● Task requirements: Without including any images, reproduce each entry exactly.

Stored items
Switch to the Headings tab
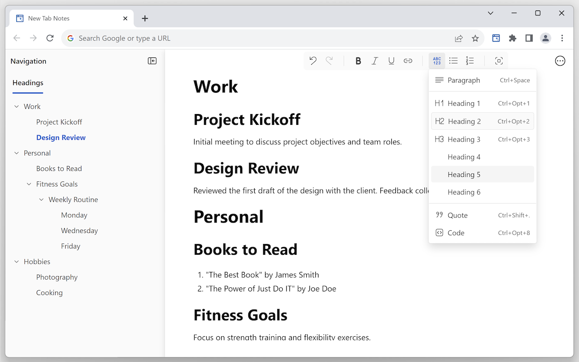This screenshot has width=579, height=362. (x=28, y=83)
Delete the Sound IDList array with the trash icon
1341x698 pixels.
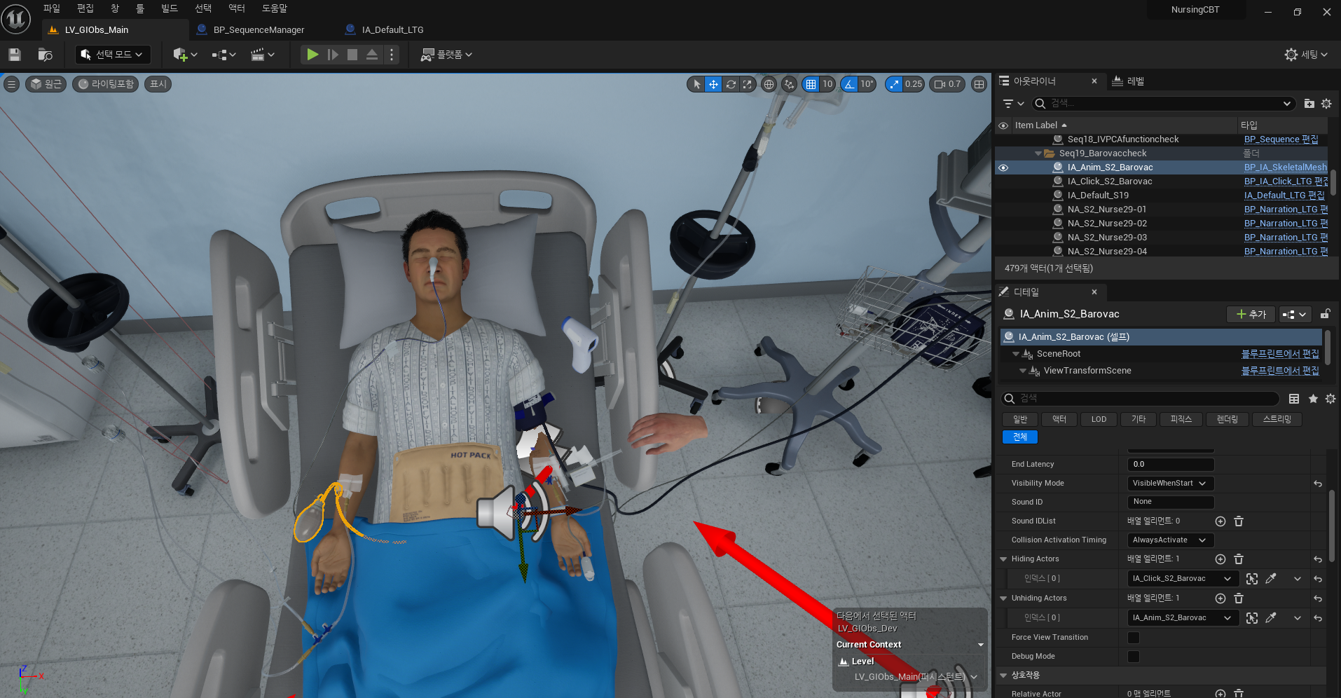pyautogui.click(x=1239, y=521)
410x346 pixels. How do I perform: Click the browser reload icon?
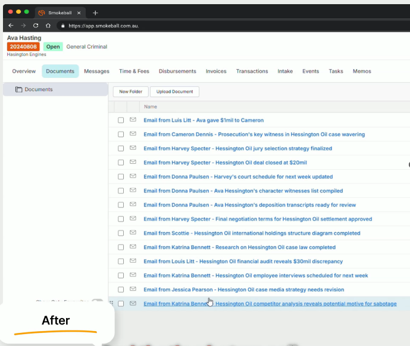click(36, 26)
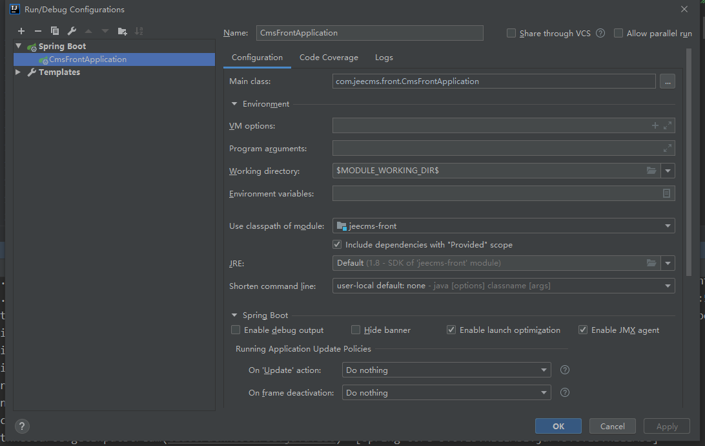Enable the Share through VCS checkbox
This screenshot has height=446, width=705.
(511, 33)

● Answer area:
Switch to the Headings tab
This screenshot has width=579, height=362. (x=28, y=83)
Delete the Sound IDList array with the trash icon
1341x698 pixels.
pyautogui.click(x=1239, y=521)
410x346 pixels. How do I perform: Click the browser reload icon?
click(36, 26)
Enable the Share through VCS checkbox
This screenshot has height=446, width=705.
(511, 33)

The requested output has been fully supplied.